#### SUPPLIED DATA
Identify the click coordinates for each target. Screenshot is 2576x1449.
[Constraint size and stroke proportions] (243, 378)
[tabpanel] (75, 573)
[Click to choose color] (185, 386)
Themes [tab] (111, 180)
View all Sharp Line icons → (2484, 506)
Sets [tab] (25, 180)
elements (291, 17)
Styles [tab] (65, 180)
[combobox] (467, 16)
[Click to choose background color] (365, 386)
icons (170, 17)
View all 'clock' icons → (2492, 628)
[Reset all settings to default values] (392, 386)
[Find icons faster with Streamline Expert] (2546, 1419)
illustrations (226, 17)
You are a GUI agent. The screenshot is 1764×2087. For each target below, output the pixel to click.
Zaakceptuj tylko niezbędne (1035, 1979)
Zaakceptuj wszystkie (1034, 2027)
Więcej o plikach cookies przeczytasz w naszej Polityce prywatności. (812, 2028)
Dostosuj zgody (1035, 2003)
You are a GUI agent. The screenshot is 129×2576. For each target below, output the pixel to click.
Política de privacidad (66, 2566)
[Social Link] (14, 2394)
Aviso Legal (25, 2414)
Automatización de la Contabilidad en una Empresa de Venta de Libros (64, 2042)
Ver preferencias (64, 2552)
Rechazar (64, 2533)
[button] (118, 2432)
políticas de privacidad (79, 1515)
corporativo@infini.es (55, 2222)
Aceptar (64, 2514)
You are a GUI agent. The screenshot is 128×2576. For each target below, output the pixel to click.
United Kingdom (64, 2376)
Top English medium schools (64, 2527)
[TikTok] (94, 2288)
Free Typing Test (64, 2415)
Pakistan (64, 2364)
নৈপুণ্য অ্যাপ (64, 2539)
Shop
########
**TO DO**
Retype exactly the lines of the data above that fall between the line with "icons (170, 17)" and the line with "Dostosuj zgody (1035, 2003)", inclusive, and add nothing.

**ANSWER SECTION**
icons (170, 17)
View all 'clock' icons → (2492, 628)
[Reset all settings to default values] (392, 386)
[Find icons faster with Streamline Expert] (2546, 1419)
illustrations (226, 17)
You are a GUI agent. The screenshot is 1764×2087. For each target below, output the pixel to click.
Zaakceptuj tylko niezbędne (1035, 1979)
Zaakceptuj wszystkie (1034, 2027)
Więcej o plikach cookies przeczytasz w naszej Polityce prywatności. (812, 2028)
Dostosuj zgody (1035, 2003)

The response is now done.